California may allow Volkswagen TDI vehicles that don’t meet emissions standards to stay on the road, because a full fix to the problem may not be available. That’s the word from California’s air regulators at a hearing on Tuesday.
According to Reuters, the California Air Resources Board says it’s goal had been to fix the vehicles that contain software designed to cheat emissions and get them back on the roads. However, regulators say that may not be possible.
“Our goal has been to fix the vehicles and return them to their certified configuration as expeditiously as possible,” said Todd Sax, chief of the California Air Resources Board enforcement division. “Unfortunately, this may not be possible.”
California is home to more than 82,000 VW TDI vehicles equipped with a “defeat device”. It allows them to pass emissions tests even though they exceed federal standards up to 40 times when driven on the road.

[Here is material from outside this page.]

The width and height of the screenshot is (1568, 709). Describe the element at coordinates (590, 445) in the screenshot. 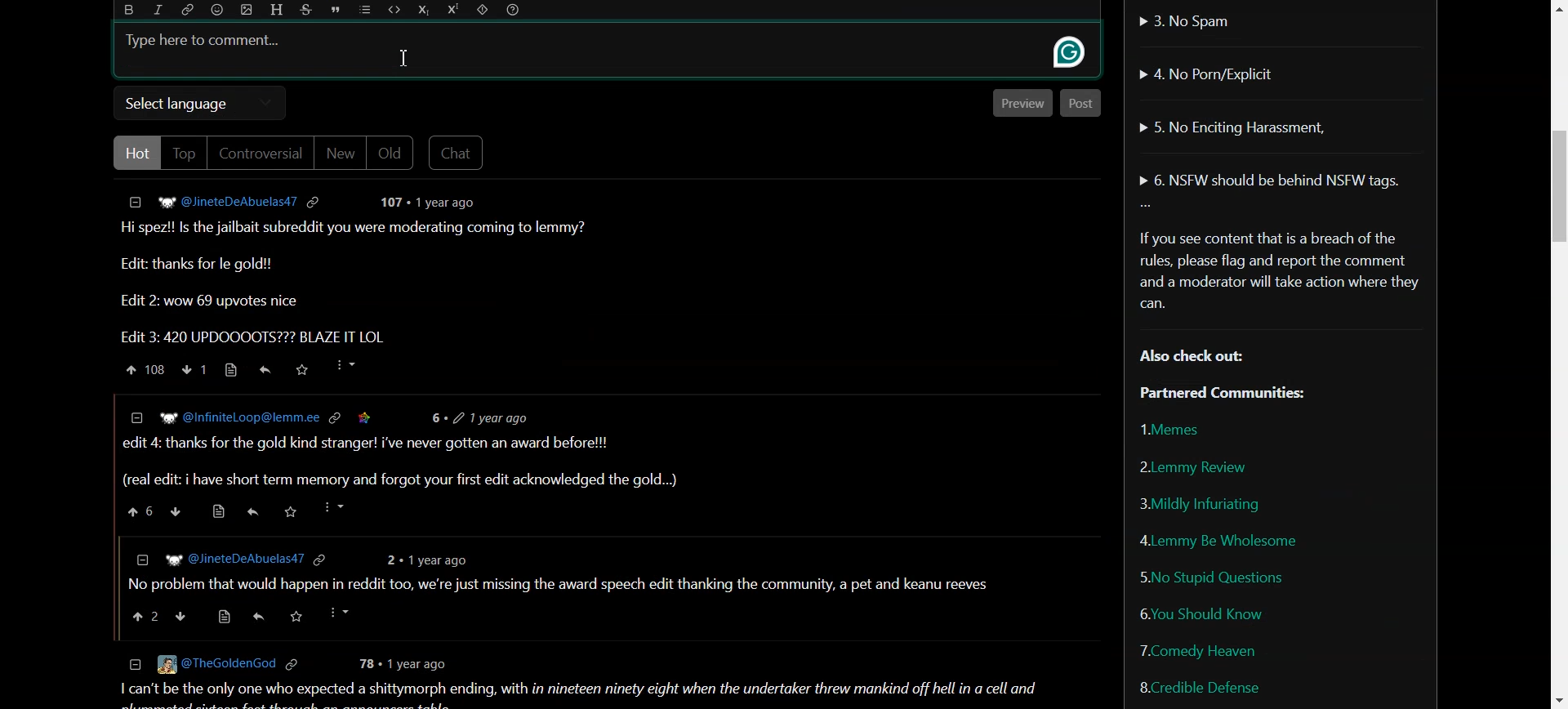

Sax says the board doesn’t think there is a viable fix even though Volkswagen’s said it would come up with one. The automaker is already fixing vehicles in Europe, but there are different requirements there.
“We will have to decide what the best approach is to dealing with these vehicles, and one of the options potentially would be to accept something less than a full fix,” he said.
Of course, not everyone agrees with this line of thinking. California State Senator Jim Beall is among them. He argued that allowing “partially fixed” VW diesels to continue driving on the road raised “moral dilemmas”. One of Beall’s concerns is that VW may resell cars it buys back from California in other less-regulated markets.
No decision has been made yet on moving forward with a partial fix. Volkswagen did not participate in Tuesday’s hearing.
Monday, VW warned its workers that tough times are likely ahead. If fines are steep enough, the company may be forced to layoff some employees.